DETROIT -- Ronald Bartell Sr. and his wife, Phyllis, will celebrate their 28th wedding anniversary on April 23. And, they hope, much more. That is the opening day of the two-day NFL draft and their son Ronald Jr., a cornerback from Howard University, has aspirations of being selected early in the second round.
"We have a double celebration," Phyllis Bartell said here last week, sitting alongside her husband on a couch in their living room while Ronald Jr.'s 2-year-old son, Jaedyn, played nearby. "We hope his celebration exceeds ours."
Ronald Bartell Sr. and his wife Phyllis play with their grandson Jaedyn in their Detroit home. Jaedyn is Ronald Bartell Jr.'s 2-year-old son.
(Gary Malerba - The Washington Post)
It will be a family accomplishment. Ron Jr.'s parents were regulars at his high school and college games. His older sister, Nichole, attended rival Western Michigan when he played for Central Michigan, yet would sport both teams' colors at their games. His parents and sister did much of the researching legwork when it came time for him to pick an agent.
But his parents say they want the family festivities come draft day to be focused on their son -- and their son alone. "It's his day," Ronald Sr. said.
Ronald Bartell Jr.'s path to the cusp of NFL fame and riches began at the same cozy house in Detroit -- a few miles down Outer Drive from Renaissance High School -- in which he first realized football might take him somewhere in life.
Ronald Sr. and Phyllis grew up in Detroit and were high school sweethearts, and came back to settle in their home town after living in Japan when they first were married and Ron Sr. was in the Navy.
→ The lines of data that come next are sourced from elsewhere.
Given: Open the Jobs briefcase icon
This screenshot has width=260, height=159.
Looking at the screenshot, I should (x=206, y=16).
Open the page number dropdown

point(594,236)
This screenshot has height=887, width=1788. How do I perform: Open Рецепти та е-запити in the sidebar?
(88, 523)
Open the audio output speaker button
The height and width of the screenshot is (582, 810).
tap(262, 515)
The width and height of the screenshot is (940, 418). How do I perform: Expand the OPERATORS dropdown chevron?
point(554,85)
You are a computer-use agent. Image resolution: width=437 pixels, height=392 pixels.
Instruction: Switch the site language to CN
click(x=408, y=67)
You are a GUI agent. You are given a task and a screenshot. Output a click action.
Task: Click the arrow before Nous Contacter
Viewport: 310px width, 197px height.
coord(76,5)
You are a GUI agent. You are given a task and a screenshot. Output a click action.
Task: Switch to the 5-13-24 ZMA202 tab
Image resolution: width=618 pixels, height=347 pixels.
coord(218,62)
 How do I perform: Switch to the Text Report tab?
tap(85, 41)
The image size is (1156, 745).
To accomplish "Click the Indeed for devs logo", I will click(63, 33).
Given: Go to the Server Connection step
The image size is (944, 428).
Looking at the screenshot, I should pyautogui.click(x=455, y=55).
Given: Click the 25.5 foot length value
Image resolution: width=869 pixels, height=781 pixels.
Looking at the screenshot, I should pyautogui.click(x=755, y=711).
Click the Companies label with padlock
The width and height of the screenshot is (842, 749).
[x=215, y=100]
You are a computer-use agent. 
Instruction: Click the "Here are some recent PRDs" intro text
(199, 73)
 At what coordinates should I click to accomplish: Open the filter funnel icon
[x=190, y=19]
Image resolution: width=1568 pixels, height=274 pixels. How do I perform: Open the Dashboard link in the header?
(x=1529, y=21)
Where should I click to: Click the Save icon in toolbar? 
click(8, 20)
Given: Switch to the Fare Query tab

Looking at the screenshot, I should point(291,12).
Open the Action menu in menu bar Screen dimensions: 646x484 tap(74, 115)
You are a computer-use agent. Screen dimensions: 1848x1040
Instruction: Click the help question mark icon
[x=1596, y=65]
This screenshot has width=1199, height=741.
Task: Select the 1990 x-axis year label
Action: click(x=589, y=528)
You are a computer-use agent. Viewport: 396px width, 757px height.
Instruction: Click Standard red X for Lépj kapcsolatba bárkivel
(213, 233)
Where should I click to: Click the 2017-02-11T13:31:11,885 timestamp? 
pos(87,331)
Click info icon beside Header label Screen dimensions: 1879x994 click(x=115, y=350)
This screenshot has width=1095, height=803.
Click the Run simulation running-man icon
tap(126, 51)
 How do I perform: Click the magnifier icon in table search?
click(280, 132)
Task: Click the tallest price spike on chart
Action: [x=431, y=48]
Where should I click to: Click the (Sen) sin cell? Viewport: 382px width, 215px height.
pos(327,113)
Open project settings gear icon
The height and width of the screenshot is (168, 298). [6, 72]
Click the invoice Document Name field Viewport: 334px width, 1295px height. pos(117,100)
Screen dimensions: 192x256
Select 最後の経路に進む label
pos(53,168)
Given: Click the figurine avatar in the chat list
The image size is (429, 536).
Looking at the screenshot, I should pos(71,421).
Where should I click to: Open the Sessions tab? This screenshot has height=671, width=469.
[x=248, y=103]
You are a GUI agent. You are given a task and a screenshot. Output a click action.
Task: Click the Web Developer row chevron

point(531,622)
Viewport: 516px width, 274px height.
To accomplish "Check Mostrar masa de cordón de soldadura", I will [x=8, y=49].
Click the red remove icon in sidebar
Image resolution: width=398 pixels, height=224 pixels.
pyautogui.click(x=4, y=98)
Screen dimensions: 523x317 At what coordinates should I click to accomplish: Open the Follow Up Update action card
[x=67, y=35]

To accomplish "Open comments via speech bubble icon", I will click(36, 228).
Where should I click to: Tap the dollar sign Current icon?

He ended up working for General Motors as a service parts operations supervisor. Phyllis processes bills for DTE Energy.
"It's a supportive family," said Harold Goodwin, who recruited the younger Bartell to Central Michigan as an assistant coach at the school.
The Bartells moved into what they originally considered an upper-middle class neighborhood, then watched drug and gang activity increase around them over the years. They say they made an effort to know what their children were doing and with whom they were doing it. Ron Jr., 23, is two years younger than his sister. "We made a conscious decision to spend time with our kids," Ron Sr. said.
Ron Jr. said he had some childhood fistfights but "was never in any real big trouble." He had acquaintances get involved with drugs and crime, he said, but he and his close friends steered clear. He was busy pursuing his first sports love, basketball.
He did not play organized football until his junior year of high school. "It was probably the coaches," Bartell said, relaxing between workouts at the Tempe, Ariz., facility at which he has been training for months to ready for the pre-draft evaluations by NFL teams. "They were too strict for me."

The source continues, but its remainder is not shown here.